Cross-cutting category membership with role assignment: A means of reducing intergroup bias

Publication Year
1993

Type

Journal Article
Abstract

Two experiments evaluated the effect of role assignment on intergroup bias. A social categorization model (Brewer & Miller, 1984) predicts a reduction in bias when the basis for assignment to task roles or subgroup composition in a contact situation is category independent (cross-cut) rather than category related (convergent). Conversely, a model based on social identity theory (Brown & Wade, 1987; Deschamps & Brown, 1983) suggests that when distinct task role assignments converge with category membership, threat to group identity and consequent intergroup bias will be reduced. To clarify these conflicting predictions, we created a cooperative contact setting in which members of two experimentally created groups worked together as a team. During the team membership phase, work roles either converged with or cross-cut initial group membership. Experiment 1 supported the predictions of the social categorization model; subjects in the cross-cut condition perceived greater similarity among team members and, in turn, showed less intergroup bias in reward allocation, than did those in the convergent condition. Two variables hypothesized to account for this outcome were the absence of negative task attitudes and the opportunity for personalization. In Expt 2, procedures likely to increase negative task attitudes and reduce personalization were inserted into the procedure of both conditions in an experimental design that paralleled that of Expt 1. Under these conditions, the differential effects of role assignment were eliminated. Taken together, these studies suggest that cross-cutting role assignment will reduce intergroup bias when it is implemented in a manner that does not arouse negative task attitudes but does provide opportunity for personalization of team mates.

Journal
British Journal of Social Psychology
Volume
32
Pages
125-146
Type of Article
Journal Article
Full text

The following is an excerpt of the intervention methodology. For more information, please see the full text of the article on the publisher's website or through your institution's library.

 

EXPERIMENT 1

Subjects

Subjects were 189 female undergraduates from the University of California at Los Angeles who participated in partial fulfillment of a research requirement for their introductory psychology course.

Overview of design and procedure

The design of the experiment was a 2 (convergent-cross-cutting role assignment) X 2 (in-group-out-group category identity) factorial. A four-person team was the unit of analysis, with category identity as a within-team factor [..] 
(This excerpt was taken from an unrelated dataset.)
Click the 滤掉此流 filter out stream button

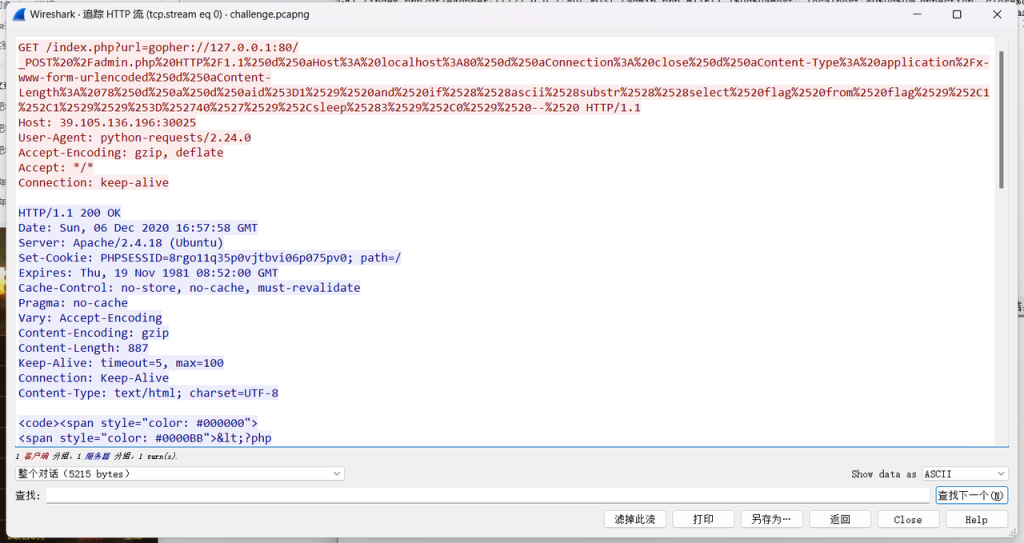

A group of five to eight females participated in each session of the experiment. In the first phase of the experiment, subjects were arbitrarily categorized into two mutually exclusive categories – overestimators and underestimators. Four subjects from the session were then randomly assigned to a team consisting of two underestimators and two overestimators. When more than four (and less than eight) subjects were present in the experimental session, the remaining subjects were used in the control condition. (When eight subjects were  present, two experimental  teams were formed.) Teams were randomly assigned to either the cross-cutting or convergent role assignment conditions of task performance [..]

Measures: 

Subjects individually completed six measures: group induction checks, attitudes towards task performance, similarity measures, evaluative bias measures, memory measures and generalization measures [..]

EXPERIMENT 2

Method

Within the context of convergent versus cross-cutting role assignment, we designed a second study to parallel that of Expt 1 in its basic features but (a) to create a negative task attitude and a perception of lack of control over team outcome and (b) to reduce the opportunity for personalizing interaction [..]

Subjects

Subjects were 64 female and 64 male undergraduates from the University of Iowa who participated in the study for introductory psychology course credit [..]

Procedure

A session, composed of two heterogeneous four-person teams, was randomly assigned to either the convergent or the cross-cutting role assignment condition. [..]

Group Formation. 

As in Expt 1, subjects were allegedly assigned to their group identity (Os and Us) on the basis of their performance on a dot estimation task but were in fact randomly assigned [..]

Team formation and experimental manipulation. 

As in Experiment 1, subjects were randomly assigned to heterogeneous teams of two Os and two Us which were separated into different rooms with an experimenter accompanying each. Each team member’s task was to list individually five attributes, either personality traits or demographic background characteristics, that would be important criteria for the selection of astronauts by NASA and to provide one sentence justifications for their traits. [..]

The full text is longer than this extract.